Task to complete =>
Answer these questions about the eBird mapping text:
1. Which package supplies the geographical boundaries of the states?
2. What kind of map will show the top eBird hotspot in each county?
3. Which state is filtered out by name before the join?

Text segment =>
----

Now that I have the data from eBird, I’ll make a few maps. First, I’ll produce static ggplot2 choropleth maps of the number of species seen in each state and county. Then I’ll produce an interactive leaflet map of the top eBird hotspot in each county.

ggplot2 state map

Before diving into the county data, I’ll map the number of species within each state or province in North America. First, I use rnaturalearth to access the geographical boundaries of the states.

# lookup table to fix region codes
mx_codes <- ebird_regions %>% 
  filter(region_level == "subnational1", str_detect(region_code, "^MX")) %>% 
  select(region_name, region_code) %>% 
  deframe()
# state boundaries
na_states <- ne_states(iso_a2 = c("CA", "US", "MX"), returnclass = "sf") %>% 
  mutate(region_code = if_else(iso_a2 == "MX", mx_codes[name], iso_3166_2)) %>% 
  select(region_code, country = iso_a2, state = postal)
# join attribute and spatial data
ebird_states <- ebird_regions %>% 
  filter(region_level == "subnational1", region_name != "Hawaii") %>% 
  select(region_code, region_name, n_species) %>% 
  inner_join(na_states, ., by = "region_code")

Now, I produce a choropleth map of species seen in each state using the new ggplot2::geom_sf() ggplot2 geom for working with sf objects.

# lambers conformal conic projection
proj <- paste0("+proj=lcc +lat_1=20 +lat_2=60 +lat_0=40 +lon_0=-96 ",
               "+x_0=0 +y_0=0 +ellps=GRS80 +datum=NAD83 +units=m +no_defs")

----

Given information =>
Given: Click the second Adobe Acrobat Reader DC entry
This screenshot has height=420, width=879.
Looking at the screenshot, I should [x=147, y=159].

----

Answer for this exercise =>
1. rnaturalearth
2. An interactive leaflet map
3. Hawaii